In complex enterprise networks, route redistribution becomes necessary when multiple routing protocols coexist. OSPF, being a link-state protocol, offers flexible methods to manage redistributed routes and control which prefixes enter the OSPF domain.
Scenario Overview
Imagine a network running OSPF internally but connected to an external EIGRP domain. The design goal is to redistribute EIGRP routes into OSPF, but only allow specific prefixes that match internal policy guidelines.
Configuration Walkthrough
router ospf 1
redistribute eigrp 100 subnets route-map EIGRP_TO_OSPF
!
route-map EIGRP_TO_OSPF permit 10
match ip address prefix-list ALLOWED_ROUTES
!
ip prefix-list ALLOWED_ROUTES seq 5 permit 10.10.0.0/16 le 24
Explanation and Rationale
The route-map EIGRP_TO_OSPF
applies a prefix-list
filter that only allows 10.10.x.x/24 subnets to be redistributed.

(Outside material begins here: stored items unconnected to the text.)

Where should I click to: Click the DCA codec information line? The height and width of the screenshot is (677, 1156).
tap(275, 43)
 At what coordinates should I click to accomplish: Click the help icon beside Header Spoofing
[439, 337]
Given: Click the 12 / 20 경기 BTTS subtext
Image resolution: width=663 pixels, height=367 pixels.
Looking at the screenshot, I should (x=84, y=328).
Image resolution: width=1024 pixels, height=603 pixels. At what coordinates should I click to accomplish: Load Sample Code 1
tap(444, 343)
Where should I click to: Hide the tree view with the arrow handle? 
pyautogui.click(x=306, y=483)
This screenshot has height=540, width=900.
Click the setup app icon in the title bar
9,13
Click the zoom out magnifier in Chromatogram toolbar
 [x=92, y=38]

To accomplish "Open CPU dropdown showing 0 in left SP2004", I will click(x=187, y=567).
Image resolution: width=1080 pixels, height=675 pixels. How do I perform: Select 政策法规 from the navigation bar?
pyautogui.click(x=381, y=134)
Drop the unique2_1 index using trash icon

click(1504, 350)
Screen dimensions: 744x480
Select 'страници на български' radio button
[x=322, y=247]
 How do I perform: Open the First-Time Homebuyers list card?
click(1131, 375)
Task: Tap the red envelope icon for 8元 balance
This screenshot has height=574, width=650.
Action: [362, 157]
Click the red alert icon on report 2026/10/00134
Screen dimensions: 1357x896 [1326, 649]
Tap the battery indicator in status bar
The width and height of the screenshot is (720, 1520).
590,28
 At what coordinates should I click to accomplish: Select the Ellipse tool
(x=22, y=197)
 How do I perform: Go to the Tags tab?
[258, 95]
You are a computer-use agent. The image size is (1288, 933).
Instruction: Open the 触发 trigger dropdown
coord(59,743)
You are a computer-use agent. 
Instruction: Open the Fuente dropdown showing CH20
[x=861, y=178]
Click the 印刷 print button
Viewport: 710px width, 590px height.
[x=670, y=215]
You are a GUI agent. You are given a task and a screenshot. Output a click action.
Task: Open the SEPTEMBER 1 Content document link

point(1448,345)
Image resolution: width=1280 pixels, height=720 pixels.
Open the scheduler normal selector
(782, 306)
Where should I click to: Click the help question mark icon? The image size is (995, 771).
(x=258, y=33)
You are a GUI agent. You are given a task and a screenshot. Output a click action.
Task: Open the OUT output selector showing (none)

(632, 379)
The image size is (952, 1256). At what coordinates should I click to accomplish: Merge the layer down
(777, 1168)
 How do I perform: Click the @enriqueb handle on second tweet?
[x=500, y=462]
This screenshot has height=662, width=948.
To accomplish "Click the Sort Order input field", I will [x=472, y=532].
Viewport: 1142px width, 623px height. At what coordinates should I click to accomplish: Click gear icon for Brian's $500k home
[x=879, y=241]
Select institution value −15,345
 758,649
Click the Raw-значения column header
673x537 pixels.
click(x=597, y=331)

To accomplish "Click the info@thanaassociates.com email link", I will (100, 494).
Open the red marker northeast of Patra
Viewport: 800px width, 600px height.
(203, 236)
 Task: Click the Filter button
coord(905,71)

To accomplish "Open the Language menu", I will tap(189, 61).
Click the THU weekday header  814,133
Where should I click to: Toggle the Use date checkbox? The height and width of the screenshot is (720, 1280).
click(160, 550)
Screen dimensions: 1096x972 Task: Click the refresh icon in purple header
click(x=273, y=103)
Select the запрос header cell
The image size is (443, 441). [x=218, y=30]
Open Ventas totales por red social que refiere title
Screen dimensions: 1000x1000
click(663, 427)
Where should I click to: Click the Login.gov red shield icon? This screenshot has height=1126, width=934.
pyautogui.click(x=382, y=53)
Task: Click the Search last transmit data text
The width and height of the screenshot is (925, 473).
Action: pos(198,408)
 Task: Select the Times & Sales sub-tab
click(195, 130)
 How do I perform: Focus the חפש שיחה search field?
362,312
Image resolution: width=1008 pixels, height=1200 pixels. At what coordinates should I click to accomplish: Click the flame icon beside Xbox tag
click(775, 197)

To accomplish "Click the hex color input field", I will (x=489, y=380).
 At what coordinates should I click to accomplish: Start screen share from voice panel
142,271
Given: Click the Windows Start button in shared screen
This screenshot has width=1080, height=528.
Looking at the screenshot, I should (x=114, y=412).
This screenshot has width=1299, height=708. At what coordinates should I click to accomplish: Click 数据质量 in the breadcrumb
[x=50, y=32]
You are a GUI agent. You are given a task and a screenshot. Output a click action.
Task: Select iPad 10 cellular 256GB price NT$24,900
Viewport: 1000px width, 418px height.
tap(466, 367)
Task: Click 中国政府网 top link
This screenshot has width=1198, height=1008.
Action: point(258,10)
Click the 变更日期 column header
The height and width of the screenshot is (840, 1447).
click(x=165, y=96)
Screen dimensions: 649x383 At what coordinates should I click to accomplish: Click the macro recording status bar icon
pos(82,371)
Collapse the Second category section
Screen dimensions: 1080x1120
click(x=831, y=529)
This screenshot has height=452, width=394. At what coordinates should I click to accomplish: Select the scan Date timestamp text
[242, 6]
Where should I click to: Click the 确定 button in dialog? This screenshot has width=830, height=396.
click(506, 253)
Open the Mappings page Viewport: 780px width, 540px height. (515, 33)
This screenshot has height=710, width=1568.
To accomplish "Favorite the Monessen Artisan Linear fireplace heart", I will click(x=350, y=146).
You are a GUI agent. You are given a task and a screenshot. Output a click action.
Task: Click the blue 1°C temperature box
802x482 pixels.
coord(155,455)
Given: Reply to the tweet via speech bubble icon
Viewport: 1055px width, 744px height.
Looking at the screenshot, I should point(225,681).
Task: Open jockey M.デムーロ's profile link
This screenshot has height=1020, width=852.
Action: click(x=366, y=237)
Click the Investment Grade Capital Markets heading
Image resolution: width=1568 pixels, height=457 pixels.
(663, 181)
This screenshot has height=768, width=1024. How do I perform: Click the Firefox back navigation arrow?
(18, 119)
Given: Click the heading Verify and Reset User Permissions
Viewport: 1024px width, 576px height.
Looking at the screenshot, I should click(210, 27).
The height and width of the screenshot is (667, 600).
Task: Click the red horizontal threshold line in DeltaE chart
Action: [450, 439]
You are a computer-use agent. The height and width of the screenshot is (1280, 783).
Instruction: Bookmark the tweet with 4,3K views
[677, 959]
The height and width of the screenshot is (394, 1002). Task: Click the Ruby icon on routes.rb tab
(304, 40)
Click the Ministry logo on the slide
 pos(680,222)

This
limits route noise and prevents unintended prefixes from being
advertised into OSPF. The use of le 24
enables inclusion of subnets within the permitted /16 range up to /24 granularity.
Verification and Testing
After implementing the configuration, validate the results using:
show ip ospf database external
show ip route ospf
You should see only the allowed prefixes from EIGRP appearing in the OSPF routing table as type 5 LSAs.
Conclusion
Prefix-based filtering during route redistribution provides control and minimizes routing instability. Using route-maps and prefix-lists together enables fine-tuned policies that align with design intents, reduce administrative overhead, and improve routing convergence stability in mixed-protocol networks.